### WHAT NEEDS TO BE DONE
Every line of the listing below should come back exactly as written, with no images.

□ □ □ □

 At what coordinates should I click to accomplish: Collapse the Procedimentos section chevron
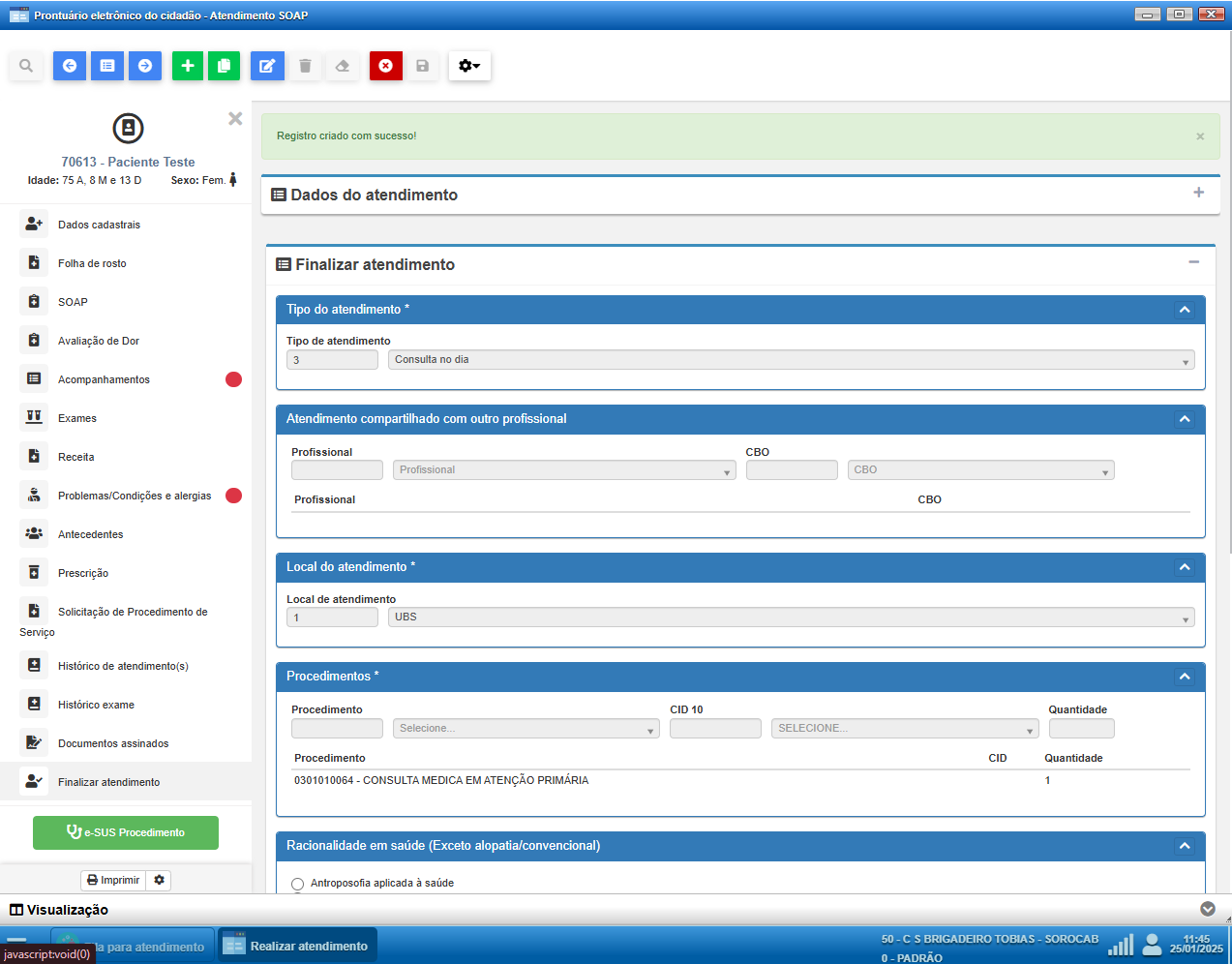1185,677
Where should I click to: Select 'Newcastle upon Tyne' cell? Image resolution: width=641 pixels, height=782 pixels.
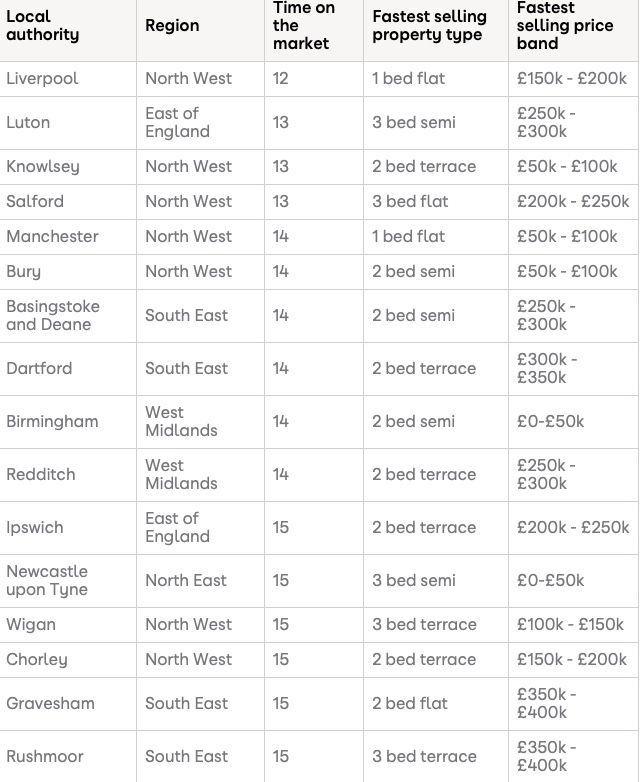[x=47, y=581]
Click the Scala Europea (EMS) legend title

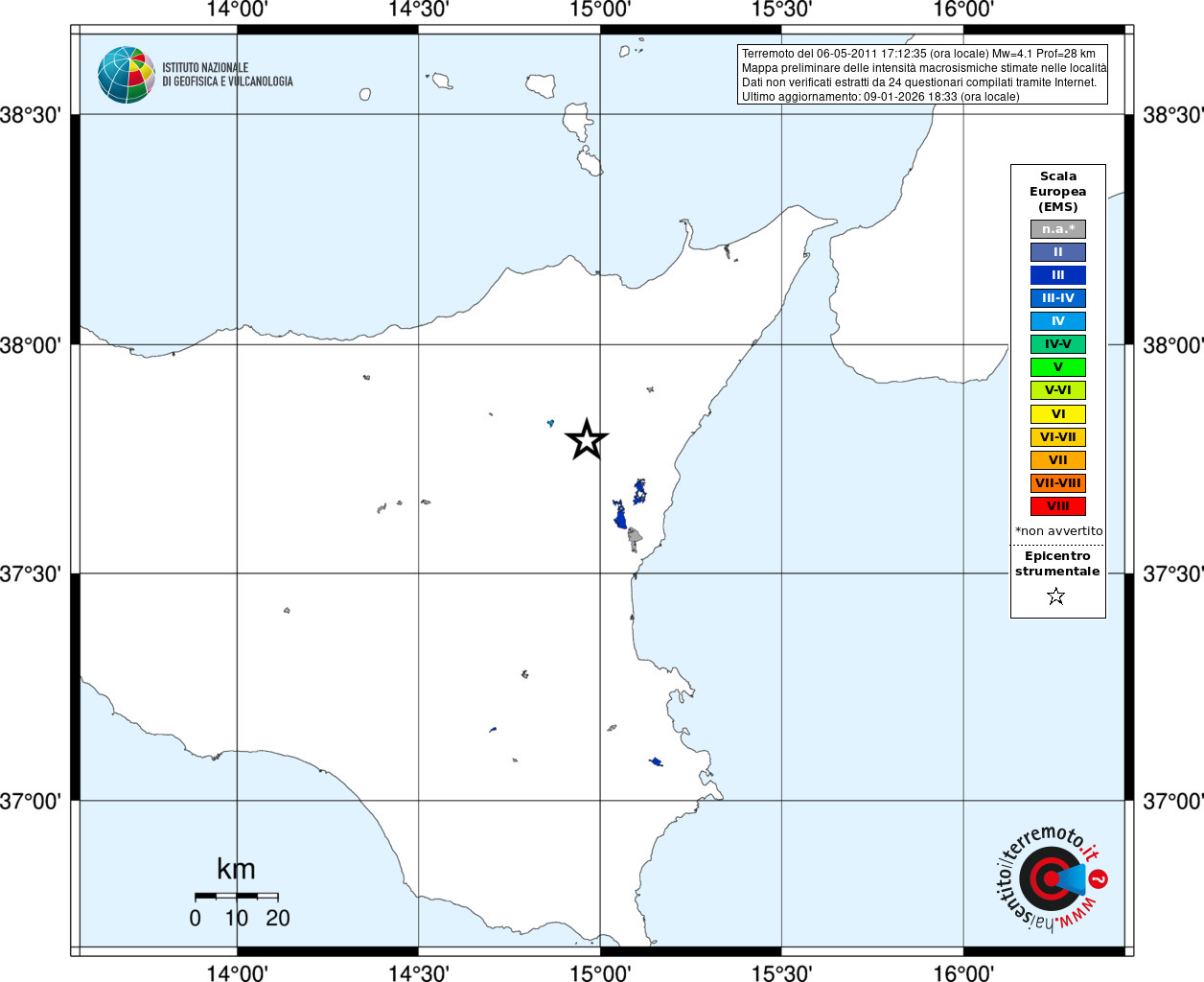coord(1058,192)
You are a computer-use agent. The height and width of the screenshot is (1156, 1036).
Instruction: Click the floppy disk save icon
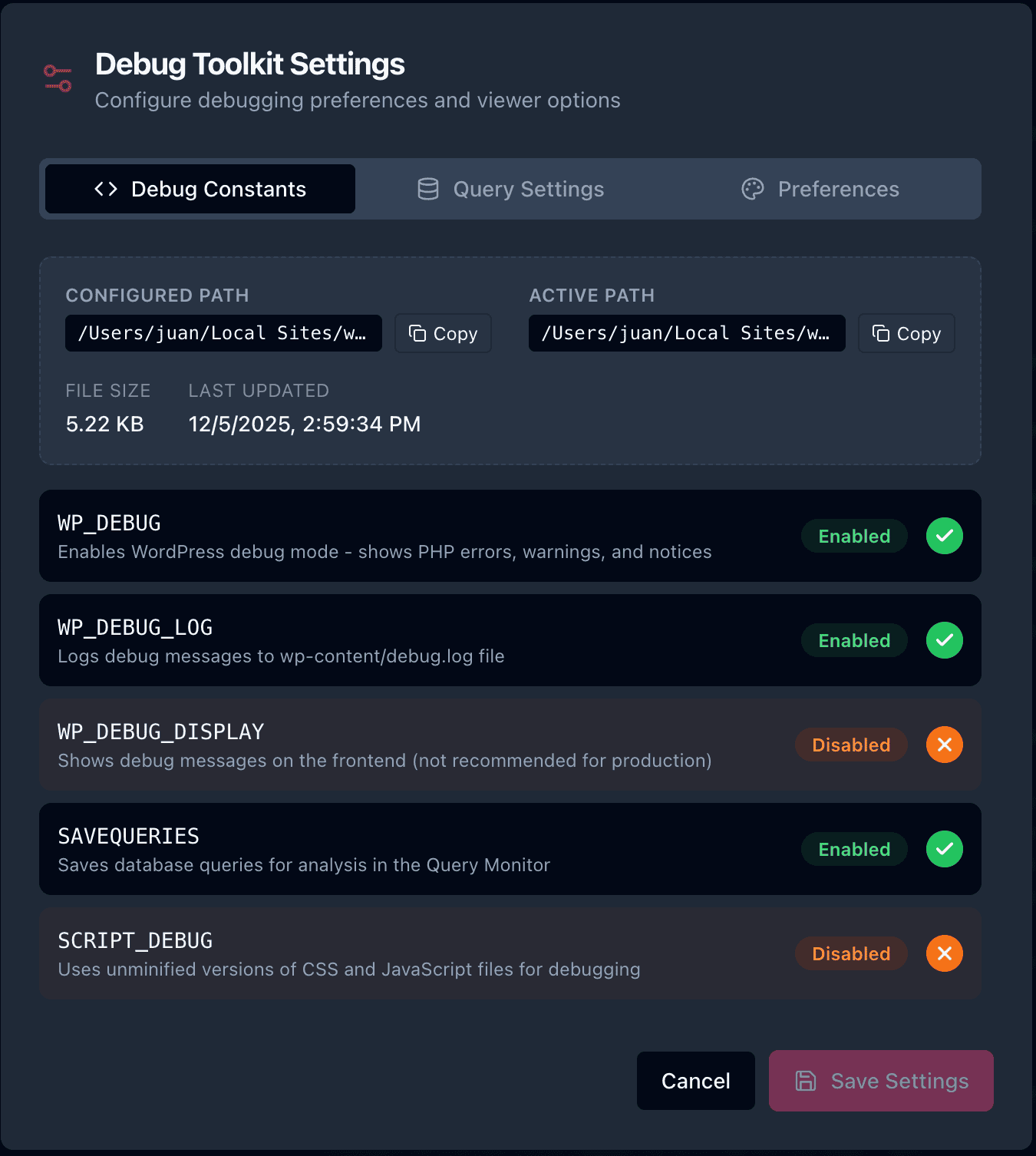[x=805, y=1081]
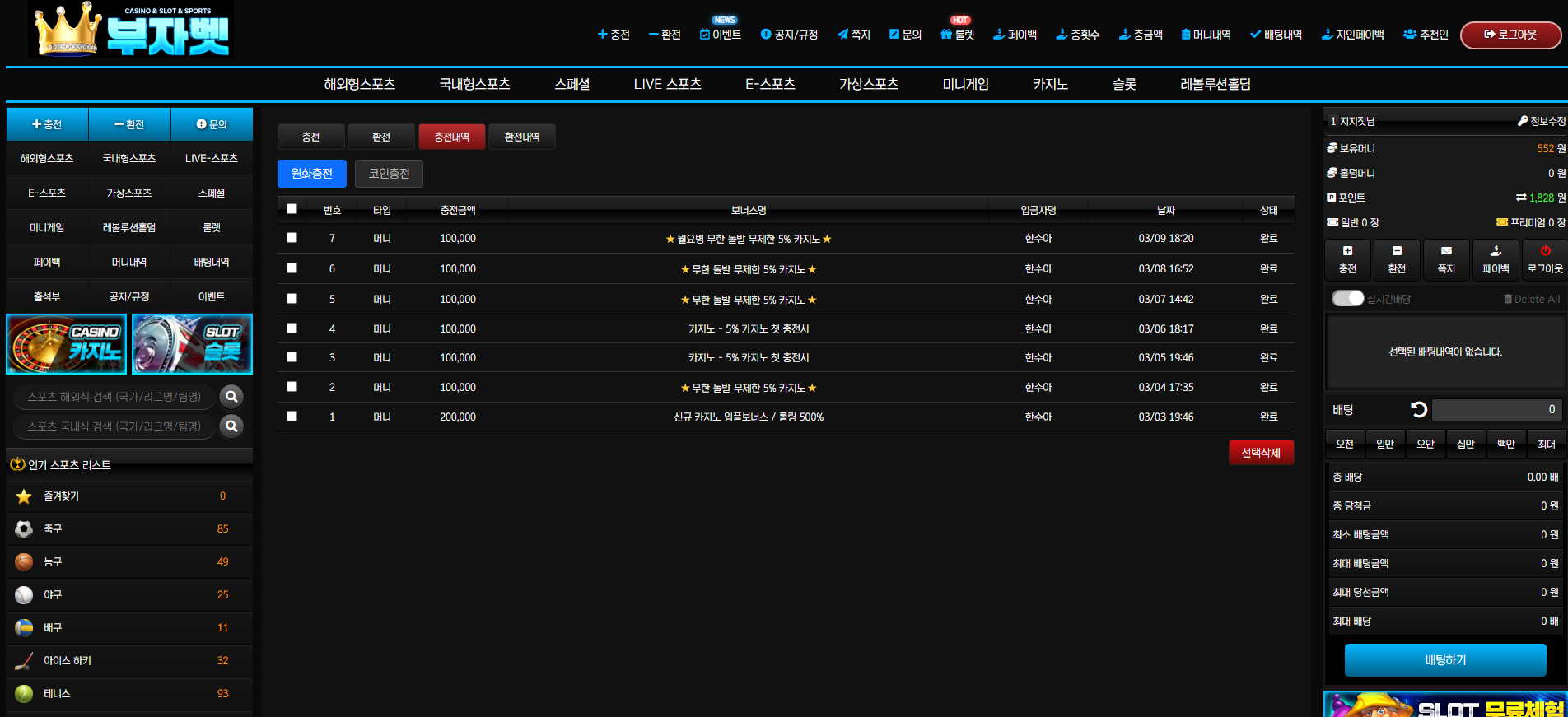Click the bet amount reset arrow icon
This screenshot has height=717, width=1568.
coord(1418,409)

□ □ □ □

### RESULT
 At what coordinates should I click to accomplish: Collapse the Procedimentos section chevron
1185,677
Where should I click to: Select 'Newcastle upon Tyne' cell? Image resolution: width=641 pixels, height=782 pixels.
[x=47, y=581]
Click the Scala Europea (EMS) legend title

coord(1058,192)
You are a computer-use agent. The height and width of the screenshot is (1156, 1036).
Instruction: Click the floppy disk save icon
[x=805, y=1081]
Click the bet amount reset arrow icon
This screenshot has height=717, width=1568.
coord(1418,409)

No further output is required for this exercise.